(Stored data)
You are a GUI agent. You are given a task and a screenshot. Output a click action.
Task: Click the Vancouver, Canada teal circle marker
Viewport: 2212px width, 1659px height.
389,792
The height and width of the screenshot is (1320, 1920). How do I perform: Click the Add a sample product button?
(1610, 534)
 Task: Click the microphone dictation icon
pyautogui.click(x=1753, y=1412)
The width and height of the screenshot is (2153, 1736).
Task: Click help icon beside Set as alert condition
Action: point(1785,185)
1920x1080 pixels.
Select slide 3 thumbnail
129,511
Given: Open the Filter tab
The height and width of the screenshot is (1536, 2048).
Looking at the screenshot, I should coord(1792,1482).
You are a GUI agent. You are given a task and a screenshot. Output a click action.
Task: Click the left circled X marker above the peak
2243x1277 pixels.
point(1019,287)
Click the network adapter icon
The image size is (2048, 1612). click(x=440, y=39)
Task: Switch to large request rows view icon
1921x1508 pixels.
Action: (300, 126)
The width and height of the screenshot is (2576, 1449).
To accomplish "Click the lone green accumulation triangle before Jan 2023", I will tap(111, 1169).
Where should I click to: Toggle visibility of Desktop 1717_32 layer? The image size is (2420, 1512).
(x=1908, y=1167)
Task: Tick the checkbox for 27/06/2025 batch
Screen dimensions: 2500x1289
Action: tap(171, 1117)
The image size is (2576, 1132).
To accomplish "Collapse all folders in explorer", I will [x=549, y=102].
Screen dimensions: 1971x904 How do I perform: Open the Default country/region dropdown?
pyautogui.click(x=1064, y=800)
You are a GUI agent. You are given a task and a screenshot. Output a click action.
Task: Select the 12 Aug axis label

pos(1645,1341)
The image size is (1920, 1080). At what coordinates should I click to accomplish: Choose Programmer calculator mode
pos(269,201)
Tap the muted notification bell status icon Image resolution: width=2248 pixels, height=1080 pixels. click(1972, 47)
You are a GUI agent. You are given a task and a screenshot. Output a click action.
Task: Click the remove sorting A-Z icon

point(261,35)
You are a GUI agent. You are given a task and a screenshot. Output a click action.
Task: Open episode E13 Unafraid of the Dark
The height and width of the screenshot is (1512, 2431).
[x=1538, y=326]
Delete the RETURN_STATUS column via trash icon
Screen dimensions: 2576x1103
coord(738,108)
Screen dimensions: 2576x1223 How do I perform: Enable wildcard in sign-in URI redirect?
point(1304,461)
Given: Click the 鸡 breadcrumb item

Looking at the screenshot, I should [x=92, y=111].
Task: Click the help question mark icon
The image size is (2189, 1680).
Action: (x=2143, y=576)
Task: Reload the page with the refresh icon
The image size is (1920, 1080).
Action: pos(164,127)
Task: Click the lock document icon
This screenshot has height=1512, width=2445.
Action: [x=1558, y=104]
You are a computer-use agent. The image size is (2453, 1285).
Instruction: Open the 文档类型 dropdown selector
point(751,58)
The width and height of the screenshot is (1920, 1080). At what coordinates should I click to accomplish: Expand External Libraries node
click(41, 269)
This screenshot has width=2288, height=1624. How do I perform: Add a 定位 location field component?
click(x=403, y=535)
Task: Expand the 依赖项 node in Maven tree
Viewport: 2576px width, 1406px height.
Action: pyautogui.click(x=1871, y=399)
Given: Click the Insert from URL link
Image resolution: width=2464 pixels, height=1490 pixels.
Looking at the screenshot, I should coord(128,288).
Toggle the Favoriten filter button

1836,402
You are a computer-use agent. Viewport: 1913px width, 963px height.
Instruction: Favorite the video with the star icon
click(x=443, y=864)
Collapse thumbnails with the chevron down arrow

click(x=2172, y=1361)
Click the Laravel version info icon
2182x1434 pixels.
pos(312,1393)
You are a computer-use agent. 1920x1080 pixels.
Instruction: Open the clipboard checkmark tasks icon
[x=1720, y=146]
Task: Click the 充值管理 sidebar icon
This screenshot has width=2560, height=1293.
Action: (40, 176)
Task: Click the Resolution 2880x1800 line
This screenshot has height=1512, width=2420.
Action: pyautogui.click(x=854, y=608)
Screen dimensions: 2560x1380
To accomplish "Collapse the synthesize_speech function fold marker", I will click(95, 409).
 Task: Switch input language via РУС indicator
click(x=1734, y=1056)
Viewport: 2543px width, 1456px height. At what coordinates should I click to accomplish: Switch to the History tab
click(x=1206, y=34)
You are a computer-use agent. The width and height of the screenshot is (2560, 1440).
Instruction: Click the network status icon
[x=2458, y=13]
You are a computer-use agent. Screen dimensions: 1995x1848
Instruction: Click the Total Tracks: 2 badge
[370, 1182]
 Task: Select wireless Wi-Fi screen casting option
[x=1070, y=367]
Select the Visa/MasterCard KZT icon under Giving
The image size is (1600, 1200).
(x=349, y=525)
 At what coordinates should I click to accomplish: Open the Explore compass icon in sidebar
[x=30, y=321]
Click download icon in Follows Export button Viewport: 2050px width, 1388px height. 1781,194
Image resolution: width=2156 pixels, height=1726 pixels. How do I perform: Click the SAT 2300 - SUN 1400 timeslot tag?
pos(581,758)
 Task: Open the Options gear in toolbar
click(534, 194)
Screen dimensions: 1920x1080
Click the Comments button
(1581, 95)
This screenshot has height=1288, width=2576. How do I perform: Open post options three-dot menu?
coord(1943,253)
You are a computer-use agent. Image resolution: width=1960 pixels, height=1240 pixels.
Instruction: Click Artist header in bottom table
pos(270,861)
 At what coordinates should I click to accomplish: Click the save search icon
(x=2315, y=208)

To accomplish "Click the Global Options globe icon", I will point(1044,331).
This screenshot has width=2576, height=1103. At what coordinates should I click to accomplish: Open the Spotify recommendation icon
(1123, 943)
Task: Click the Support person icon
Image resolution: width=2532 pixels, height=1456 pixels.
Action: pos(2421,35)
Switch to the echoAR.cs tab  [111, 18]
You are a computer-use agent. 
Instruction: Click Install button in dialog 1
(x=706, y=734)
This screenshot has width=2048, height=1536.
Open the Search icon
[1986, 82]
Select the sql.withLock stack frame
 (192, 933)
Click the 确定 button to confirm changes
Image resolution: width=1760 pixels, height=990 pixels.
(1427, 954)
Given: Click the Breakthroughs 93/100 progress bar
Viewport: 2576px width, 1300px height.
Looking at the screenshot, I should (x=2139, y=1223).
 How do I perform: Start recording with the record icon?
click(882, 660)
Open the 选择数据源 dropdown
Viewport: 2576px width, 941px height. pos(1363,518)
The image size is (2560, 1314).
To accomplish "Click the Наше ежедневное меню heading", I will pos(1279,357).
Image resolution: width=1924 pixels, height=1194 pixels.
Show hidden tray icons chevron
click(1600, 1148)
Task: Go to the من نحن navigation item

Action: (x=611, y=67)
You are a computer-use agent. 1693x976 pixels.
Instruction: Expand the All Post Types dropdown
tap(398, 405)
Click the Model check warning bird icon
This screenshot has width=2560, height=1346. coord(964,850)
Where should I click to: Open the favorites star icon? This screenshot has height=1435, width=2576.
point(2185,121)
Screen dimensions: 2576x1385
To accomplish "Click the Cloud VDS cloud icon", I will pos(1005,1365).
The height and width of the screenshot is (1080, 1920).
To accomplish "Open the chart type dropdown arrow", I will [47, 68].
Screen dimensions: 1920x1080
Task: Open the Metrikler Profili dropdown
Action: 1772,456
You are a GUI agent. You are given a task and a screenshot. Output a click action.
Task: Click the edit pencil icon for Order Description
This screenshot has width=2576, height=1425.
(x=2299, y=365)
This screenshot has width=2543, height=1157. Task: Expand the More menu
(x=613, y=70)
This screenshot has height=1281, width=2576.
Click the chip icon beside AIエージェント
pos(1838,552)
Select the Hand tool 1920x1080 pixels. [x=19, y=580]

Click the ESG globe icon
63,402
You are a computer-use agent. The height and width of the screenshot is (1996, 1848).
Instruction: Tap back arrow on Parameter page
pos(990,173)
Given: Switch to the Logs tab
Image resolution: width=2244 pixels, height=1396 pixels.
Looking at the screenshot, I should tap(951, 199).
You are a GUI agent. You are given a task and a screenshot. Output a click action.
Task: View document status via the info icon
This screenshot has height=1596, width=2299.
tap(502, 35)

Problem to work on
Find the string "computer" in the entries above and return each line that holds it.

Reply
You are a computer-use agent. The image size is (2453, 1285).
You are a computer-use agent. Viewport: 1913px width, 963px height.
You are a computer-use agent. 1920x1080 pixels.
You are a computer-use agent. The width and height of the screenshot is (2560, 1440).
You are a computer-use agent. Screen dimensions: 1995x1848
You are a computer-use agent. Image resolution: width=1960 pixels, height=1240 pixels.
You are a computer-use agent. 
You are a computer-use agent. 1693x976 pixels.
You are a computer-use agent. The height and width of the screenshot is (1996, 1848).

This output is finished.